The required result is an exact copy of every line from the one with "The width and" through the last line below, with the pictures left out.

╭─ DATASET CONTENT

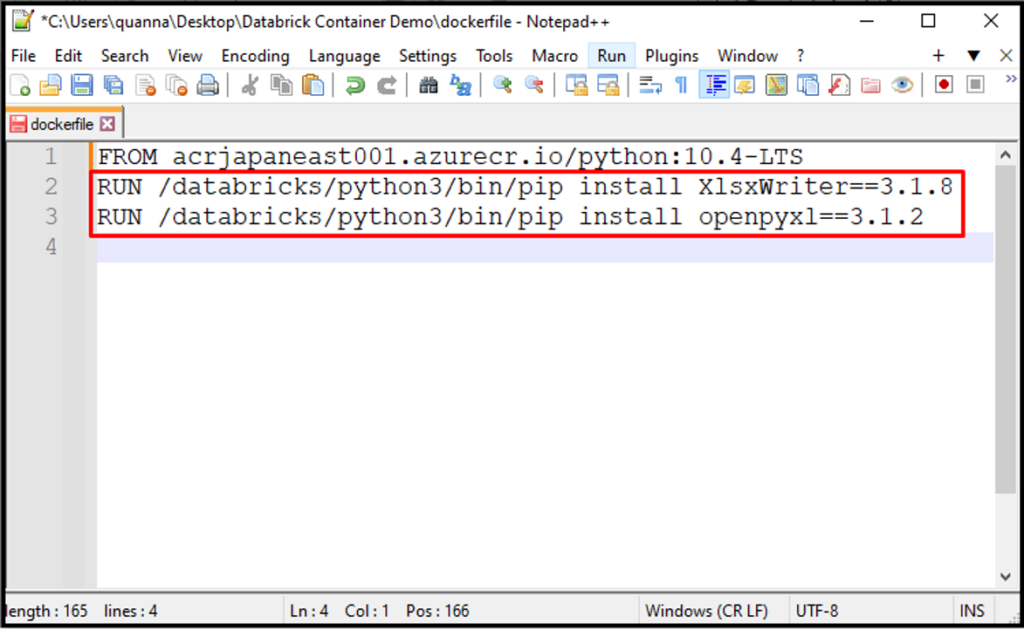Image resolution: width=1024 pixels, height=629 pixels.
Task: Toggle Show All Characters pilcrow icon
Action: pos(681,86)
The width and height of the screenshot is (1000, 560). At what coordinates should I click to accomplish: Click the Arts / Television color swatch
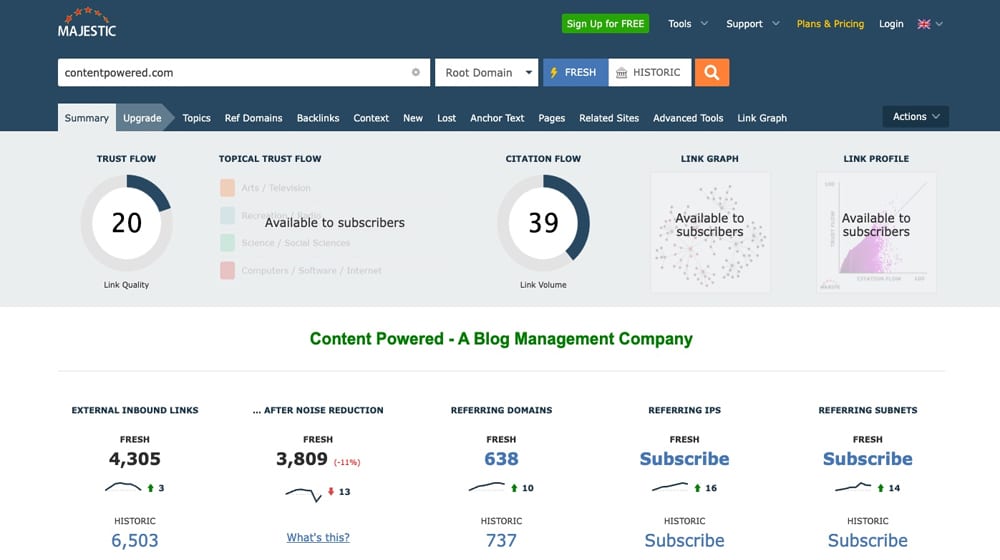click(x=227, y=188)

╰─

ANSWER TO THIS TASK
The width and height of the screenshot is (1000, 560). At what coordinates should I click to accomplish: Click the Arts / Television color swatch
click(x=227, y=188)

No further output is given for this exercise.